Directions for this task
An exact transcription of the entries is required, with no images included.

[Collected data entries]
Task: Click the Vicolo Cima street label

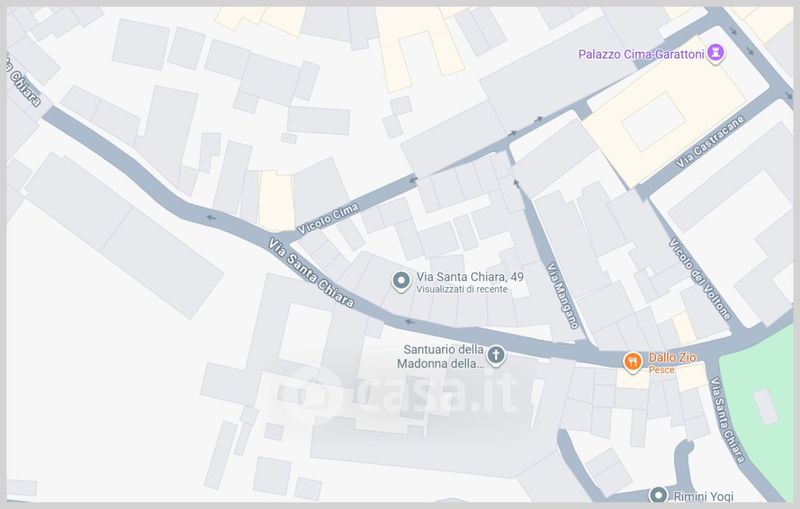Action: click(328, 219)

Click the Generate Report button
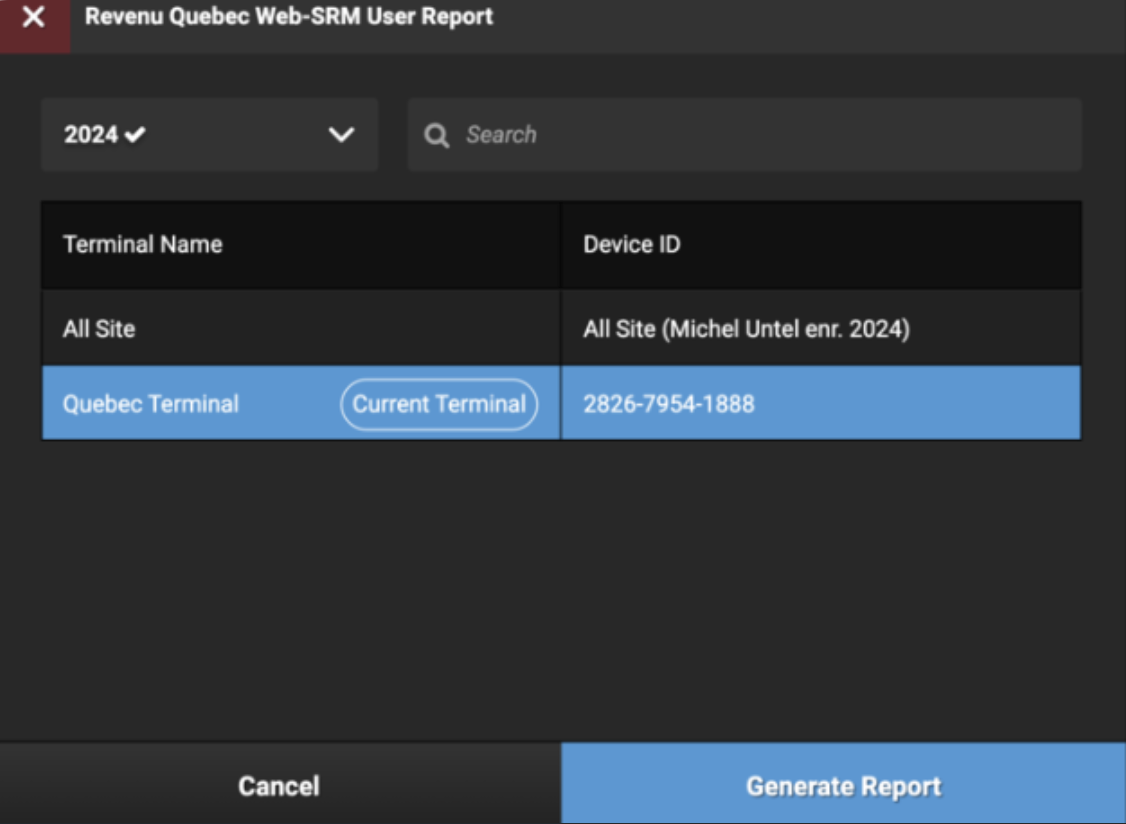[843, 786]
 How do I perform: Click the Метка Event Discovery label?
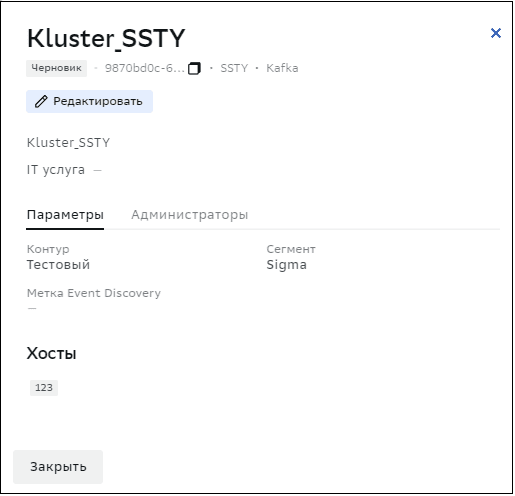coord(94,293)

Result
Task: Click the Vicolo Cima street label

Action: click(328, 219)

Click the Generate Report button
[843, 786]
 How do I perform: Click the Метка Event Discovery label?
coord(94,293)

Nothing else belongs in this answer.